(Stored data entries)

============================================================

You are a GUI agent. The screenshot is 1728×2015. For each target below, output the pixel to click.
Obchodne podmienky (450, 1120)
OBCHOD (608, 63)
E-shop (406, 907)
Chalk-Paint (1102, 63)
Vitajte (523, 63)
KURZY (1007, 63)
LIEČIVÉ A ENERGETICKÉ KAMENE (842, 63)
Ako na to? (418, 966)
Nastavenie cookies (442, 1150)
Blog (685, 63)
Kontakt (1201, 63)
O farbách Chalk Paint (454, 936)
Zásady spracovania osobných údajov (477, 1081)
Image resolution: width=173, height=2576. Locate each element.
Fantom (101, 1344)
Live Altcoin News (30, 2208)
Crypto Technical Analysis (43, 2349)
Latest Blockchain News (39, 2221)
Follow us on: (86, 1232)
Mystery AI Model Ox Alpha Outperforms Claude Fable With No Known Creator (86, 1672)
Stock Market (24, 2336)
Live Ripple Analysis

============================================================

» **Problem to work on**
Every entry above must be reproduced exactly.

» **Output**
You are a GUI agent. The screenshot is 1728×2015. For each target below, output the pixel to click.
Obchodne podmienky (450, 1120)
OBCHOD (608, 63)
E-shop (406, 907)
Chalk-Paint (1102, 63)
Vitajte (523, 63)
KURZY (1007, 63)
LIEČIVÉ A ENERGETICKÉ KAMENE (842, 63)
Ako na to? (418, 966)
Nastavenie cookies (442, 1150)
Blog (685, 63)
Kontakt (1201, 63)
O farbách Chalk Paint (454, 936)
Zásady spracovania osobných údajov (477, 1081)
Image resolution: width=173, height=2576. Locate each element.
Fantom (101, 1344)
Live Altcoin News (30, 2208)
Crypto Technical Analysis (43, 2349)
Latest Blockchain News (39, 2221)
Follow us on: (86, 1232)
Mystery AI Model Ox Alpha Outperforms Claude Fable With No Known Creator (86, 1672)
Stock Market (24, 2336)
Live Ripple Analysis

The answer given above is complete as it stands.